Ubuntu is surprised in this respect. It does not offer any classical application catalog or package manager. Instead, it has its own Software Boutique tool, which offers around hundred of the best apps, of course categorized. This is not just software from official repositories. If you choose to install foreign software, Software Boutique will do everything you need, add a repository, etc. Excellent thing, especially for Linux beginners. If you want to have access to a complete menu of software, you have to install another tool - Software Boutique offers several. Or use a terminal, of course. Installation of downloaded packages will be provided by GDebi.
As you might have guessed, there are no bigger differences between distributions. Ubuntu MATE and Linux Mint are well-tuned distributions that you will not usually have problems with, and well-advised users. Which is right for you? This can not be answered unequivocally. It depends on personal and preferences and areas that are important to you. Increased attention is paid to the release and support cycle.

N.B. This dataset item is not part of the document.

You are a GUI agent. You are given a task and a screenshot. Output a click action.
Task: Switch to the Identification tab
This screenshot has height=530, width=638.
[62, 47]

If I had to go to one side, I would choose Ubuntu MATE. The reason is very active developers, relatively active community and also more supported platforms. The distribution is fairly young, so hopefully the drive will last for the developers. Because it is an official Ubuntu derivative, the distribution is also subject to partial control of Canonical and is more predictable. On the other hand, at Mint, the MATE version is the second in the order of the more famous Cinnamon.